We passed a small area two thirds along that was designated as an "informal campground", a place where Pauline had camped before, and we decided this would be a camp spot during our return leg.
Another easy, quick stretch along the canal, brought us into Fort Augustus and the southern shore of Loch Ness of monster fame. We stocked up on groceries for the next leg, and then it was time for lunch. I could smell chips cooking nearby, and thought this would be very satisfying. Until that is I discovered it wasn't far off £3 for one bag of chips! "Aye, it's a tourist trap mate", came the honest reply from the owner. I settled on a coffee from a nearby van, with hot soup and a roll, and sat people watching as I tucked in. A Florentine piazza it may not have been, but the coffee, setting and company were just as satisfying.
Pauline had warned me about the steep road out of Fort Augustus to our next days end of Foyers. I made a valiant effort to cycle this thing, and felt a little smug passing two other cyclists. OK, so they had full panniers front and back, but hey, I'm 55 and haven't trained for this.
Boy how I wished I'd trained for this.
Before long I was off the bike and pushing. Like many of these occasions, the end of the hill you see ahead, isn't.
But once we were up it was a glorious ride, with a wind at our backs, the sun shining, and great views far and wide.
We didn't have an actual camp spot in mind, and with it getting late in the day we chose a wild spot next to the River Foyers.

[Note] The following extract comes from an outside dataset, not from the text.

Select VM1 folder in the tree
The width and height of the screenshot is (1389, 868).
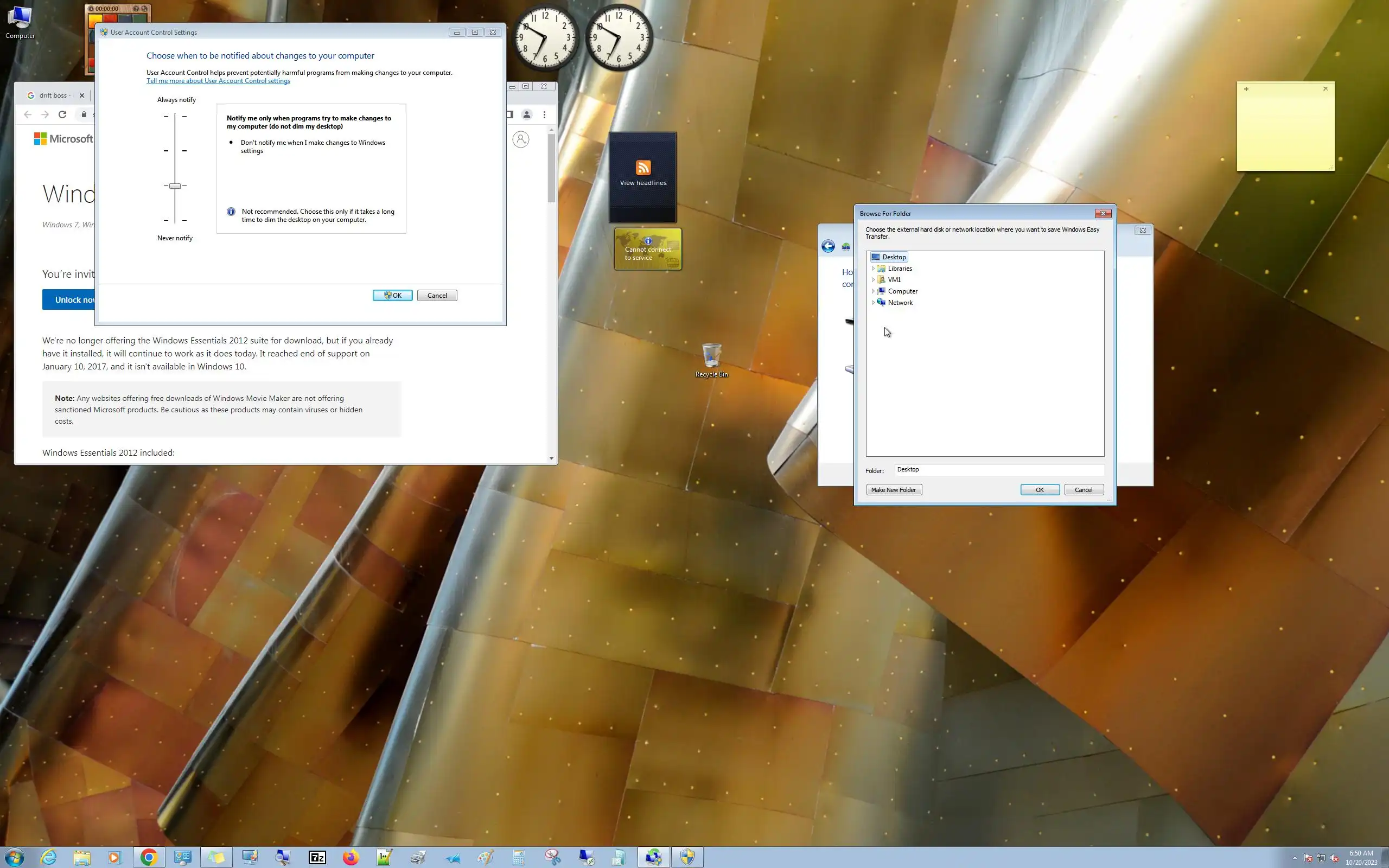[x=894, y=279]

Previous campers had left a large log near their attempts at a fire, and together with some discarded rope I fashioned a seat for us between two trees. Feeling very Bear Grylls, I settled down for a restful night.
The following morning we zipped down the road to stop at a small cafe opposite the trail to Foyers Falls.
With a decent amount of rain recently the Falls were in full flow, and by the time we had returned from the short walk the cafe was open. A second breakfast was calling. From the outside we weren't too sure of what it would be like, but the bacon roll and coffee were first class. In Pauline's opinion, the best she's ever had.
Our day had a few more ascents, but none as severe as the day before, and a high road across open moors, with a strong wind behind, helped us zip along.
We took a small detour down a single track, steep road, stopping part way down to visit a quirky memorial to the Clan McBain, complete with quirky wildcat sculptures, before rejoining the cycle route and down into Inverness by late afternoon.
Loaded up with lots of yummy food out of a local supermarket, we headed out to the sea lock where the Caledonian Canal delivers seafarers out to the North Sea. Here, within the boundary fence of the marina, we had another free night of camping with showers and toilets nearby. Though it was brightly lit from security lighting, and a little noisy from traffic nearby, earplugs ensured a restful night.
Tomorrow we would turn south, and with a few detours planned, head back toward Fort William.
But that is a story for the next blog.